Exercise: Carry on the passage below about forcing people to reveal their phone and computer passcodes, picking up right after its final sentence.

Document segment:
· · · ·

The FBI seized an iPhone belonging to Farook in the aftermath of the attack but was initially unsuccessful in gaining access to its contents. Apple complied with subpoenas and search warrants and offered engineers to advise the FBI, although the company drew the line when it feared a prominent threat to data security. In a letter to customers published early in 2016, Apple CEO Tim Cook suggests the FBI’s request to build a backdoor to the iPhone was too dangerous for Apple to undertake. If created, it is unreasonable to expect this technology would be confined to a single case and a single phone as the government proposed. Therefore, in the interest of protecting the data of tens of millions of Americans, Apple declined the FBI’s request, citing a commitment to the “very freedoms and liberty our government is meant to protect.” Only recently it was revealed that the FBI partnered with an Australian security firm called Azimuth Security to hack into the iPhone at the center of the San Bernardino case.

 

The Question of A Digital Right to Remain Silent

 

In the realm of privacy and data security, debates surrounding the very freedoms and liberty our government is meant to protect have only intensified since 2015. For years, lower courts have contended with the question of whether the constitutional freedom from self-incrimination, in other words the right to remain silent, extends to the digital realm. Fifth Amendment jurisprudence in this realm has specifically involved a significant degree of conflict among lower courts, and there has been much disagreement with regard to the issue at hand: whether law enforcement can force individuals to disclose their phone and computer passcodes. Thus, the Supreme Court should intervene to resolve this issue.

 

The pending case Andrews v. New Jersey provides an appropriate avenue to do so.

· · · ·

Information supplied:
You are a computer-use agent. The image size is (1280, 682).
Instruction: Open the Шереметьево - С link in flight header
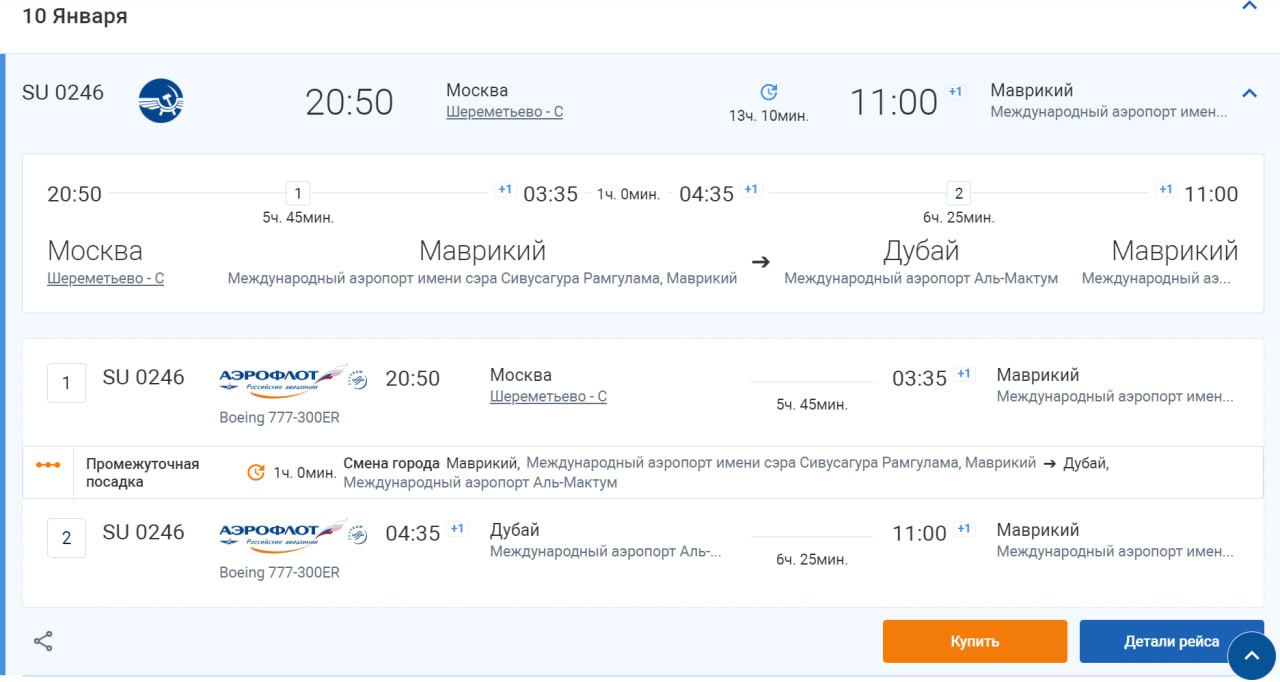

· · · ·

Result for this exercise:
 

Andrews v. New Jersey

 

Petitioner Robert Andrews filed a writ of certiorari in the Supreme Court early this January. During a narcotics investigation in 2015, the Essex County Prosecutor’s Office became aware that Andrews, a law enforcement officer, allegedly shared confidential information about the status of an investigation with the subject of that investigation. After seizing two of his iPhones, prosecutors obtained a court order compelling Andrews to disclose their passcodes. Because this was a valid warrant, there was no Fourth Amendment issue of an unlawful seizure. Nevertheless, Andrews refused to comply with the order, citing his Fifth Amendment right against self-incrimination.

 

In a 4-3 decision, the Supreme Court of New Jersey ruled that the freedom from self-incrimination does not protect an individual from being compelled to disclose one’s passcodes to law enforcement. According to this court, the passcodes were of “minimal testimonial value, and they could therefore be compelled because their existence, possession, and authentication were foregone conclusions.” Notably, this limits one’s freedom from self-incrimination, granting the government more expansive power during the criminal investigation process. The Pennsylvania Supreme Court, in the 2019 case Commonwealth v. Davis, reached the opposite conclusion, namely, that an individual cannot be compelled to disclose a passcode. This disagreement among lower courts undermines the aim of uniformity in the legal system, which is why the Supreme Court should grant certiorari to resolve this issue promptly.

 

Foregone Conclusions?

 

The “Foregone Conclusions” doctrine dates back to the 1976 case Fisher v. United States. Fisher concerned whether the compelled production of tax documents violated an individual’s Fifth Amendment privilege against self-incrimination. The Court ruled that the act of producing documents is separate from the documents sought, meaning production, when compelled, is itself a form of compelled testimonial evidence in court, with the potential to prompt Fifth Amendment protections from self-incrimination. Yet in Fisher, because the documents were created voluntarily rather than ordered by the government, the Court held that they could not be classified as constitutionally protected “compelled testimonial evidence.”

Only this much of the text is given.